Ce que le professeur Gérard Ferreyrolles, grand connaisseur de Pascal, veut dire par « la tentation du romanesque », c’est celle de vouloir inventer un Pascal répondant à ce que l’on voudrait qu’il fût ou à ce que l’on pense que les lecteurs aimeraient qu’il fût. C’est le règne de l’imagination, avec, parfois, des vues qui peuvent ne pas être désintéressées (« le génie se vend bien » note le préfacier). On invente ainsi par exemple des relations totalement fictives entre Pascal et Charlotte de Roannez. Le biographe doit absolument évacuer ce « romanesque » pour s’en tenir aux connaissances les plus sûres, telles que les meilleurs spécialistes de son temps ont pu les élaborer. C’est la nécessaire part de la science dans une biographie qui se veut fondée sur la vérité, non sur l’opinion.

L’autre écueil que pointe Gérard Ferreyrolles : faire un catalogue, que l’on croit exhaustif, « année après année », « mois après mois », de la vie de Pascal, une vie qui, présentée de manière sèche, ennuyeuse, devient « une vie sans vie ». Afin d’éviter ce second écueil, il faut s’efforcer, au lieu de rester à la surface de la vie de Pascal, d’entrer dans son monde intérieur, de voir les événements comme il a pu les voir et quitter le style didactique, professoral, pour un style adapté à la peinture des mouvements secrets du cœur. C’est la part de la narration littéraire, l’importance accordée à la forme autant qu’au fond, la recherche d’une forme de beauté. Travail sur la chronologie, le temps − travail sur les mots, le style. Établir un déroulement exact des événements, peindre une époque et trouver un style.

Science et littérature, vérité et beauté, tels ont été les axes autour desquels s’est bâtie cette biographie de Blaise Pascal. Le plus loin possible du romanesque et de la froideur.

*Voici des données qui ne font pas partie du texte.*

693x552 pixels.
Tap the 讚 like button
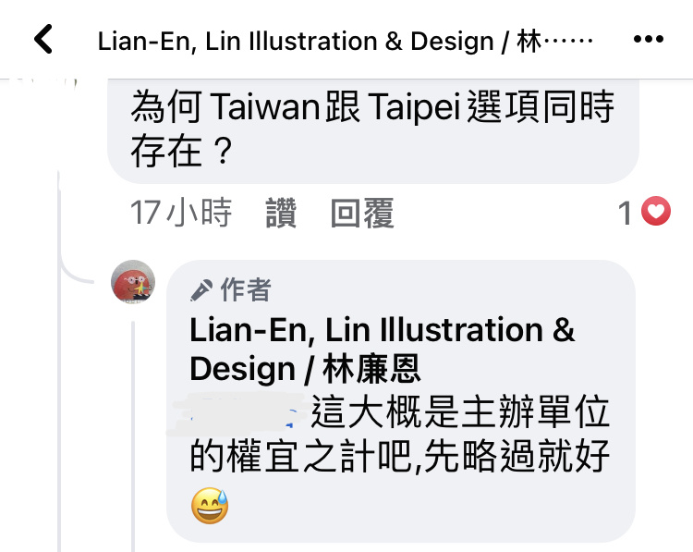click(x=281, y=213)
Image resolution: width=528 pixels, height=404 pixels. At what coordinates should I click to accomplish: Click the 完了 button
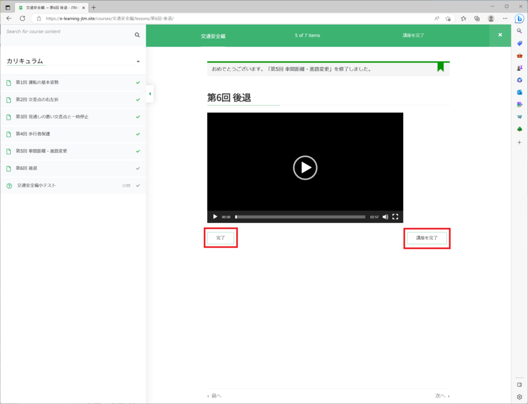[x=221, y=238]
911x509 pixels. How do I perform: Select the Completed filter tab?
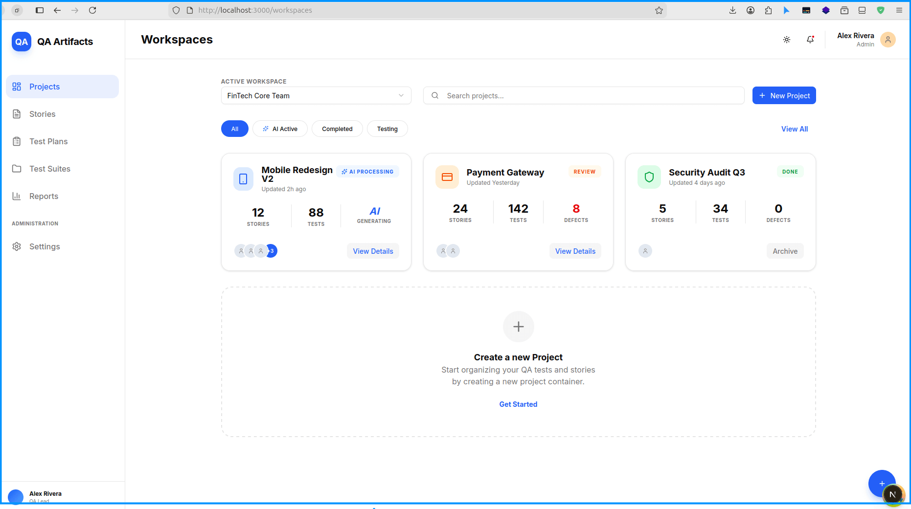[x=337, y=129]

Vous êtes l’auteur de plusieurs ouvrages sur Blaise Pascal dont le plus connu est « Les Pensées de Pascal, une interprétation de l’Écriture » qui est d’ailleurs, si je ne me trompe pas, votre thèse de doctorat. Pourtant vous commencez votre Avant-Propos à l’essai biographique que vous publiez par avouer que, je vous cite, « ce livre est né de manière imprévue ». Quelle est la genèse de Sur les pas de Blaise Pascal, Voyageur de l’infini et quelles ont été les étapes de son élaboration qui se veut « une invitation pour le lecteur à cheminer librement sur les pas de Pascal » ?

Oui, en un sens, tout a commencé avec une thèse d’histoire de la philosophie consacrée aux Pensées de Pascal comme lecture interprétative de l’Écriture. Puis il y eut de nombreux articles, des essais (Pascal et Rouault, Nietzsche et Pascal), des Pascal en citations. « Comment est né Sur les pas de Blaise Pascal ? », me demandez-vous.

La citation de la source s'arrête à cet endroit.